Directions: Starting with the line with "You are a GUI" and going on through the line with "Instruction: Click the", change "agent" to "assistant" and give those lines again with nothing else altered. Leave the pictures out.

Input for this task:

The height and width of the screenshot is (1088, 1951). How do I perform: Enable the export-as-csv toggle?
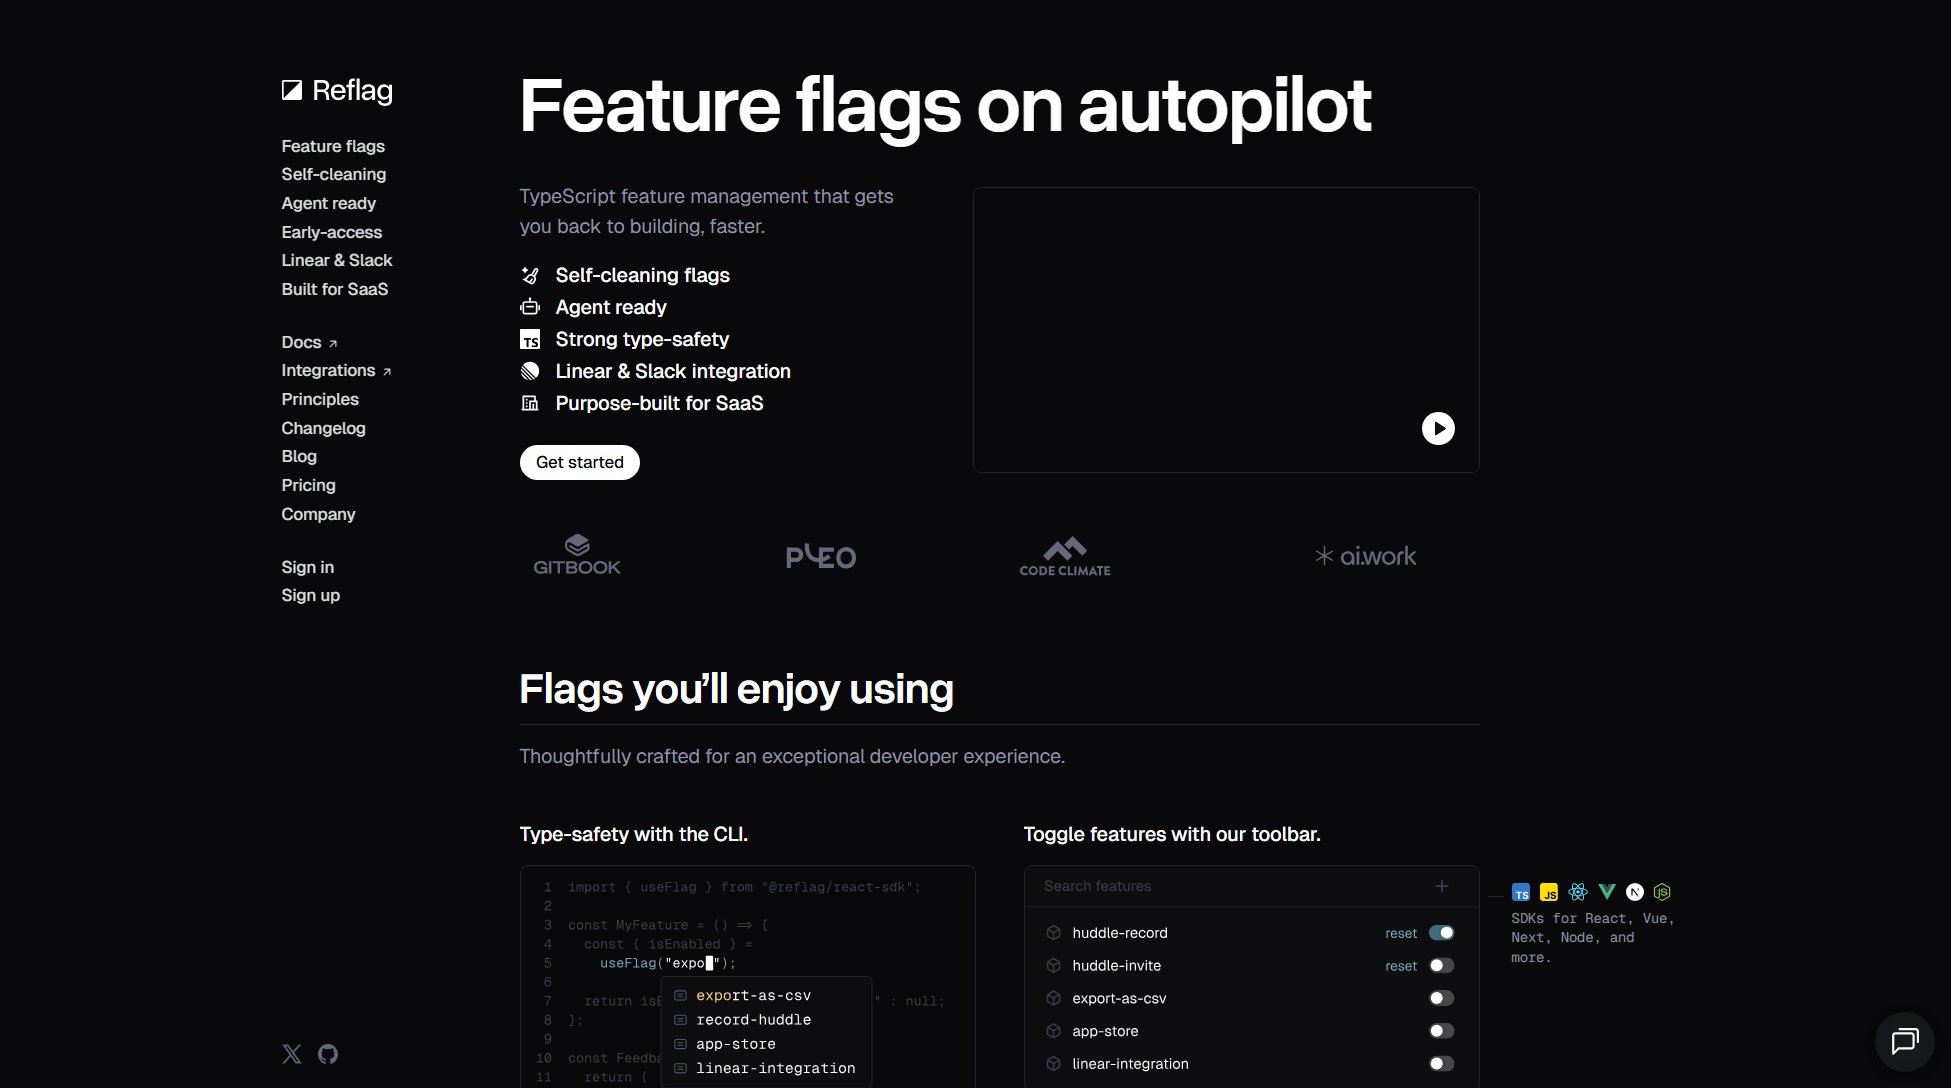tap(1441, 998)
* * *
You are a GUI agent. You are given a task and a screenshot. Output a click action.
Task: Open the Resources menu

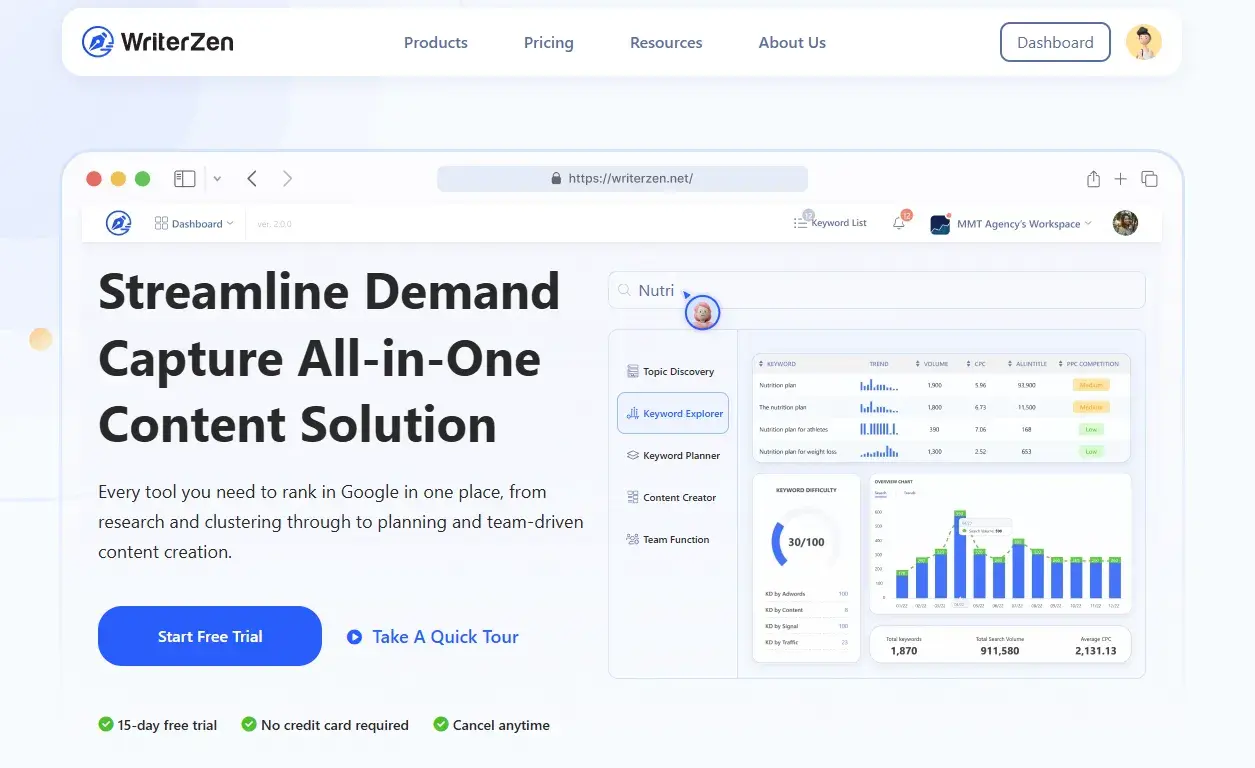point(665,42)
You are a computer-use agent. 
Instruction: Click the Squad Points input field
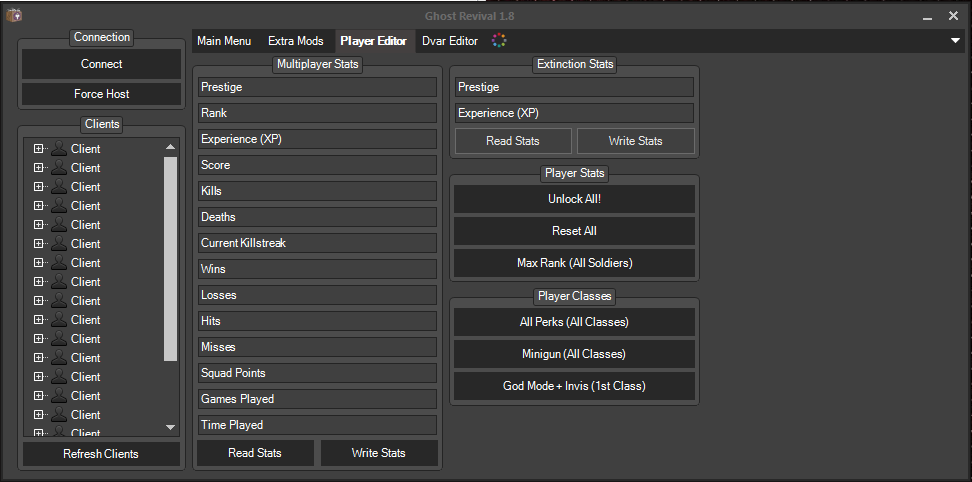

Task result:
You are a GUI assistant. You are given a task and a screenshot. Output a click action.
Task: Open the Resources menu

point(665,42)
You are a computer-use assistant. 
Instruction: Click the Squad Points input field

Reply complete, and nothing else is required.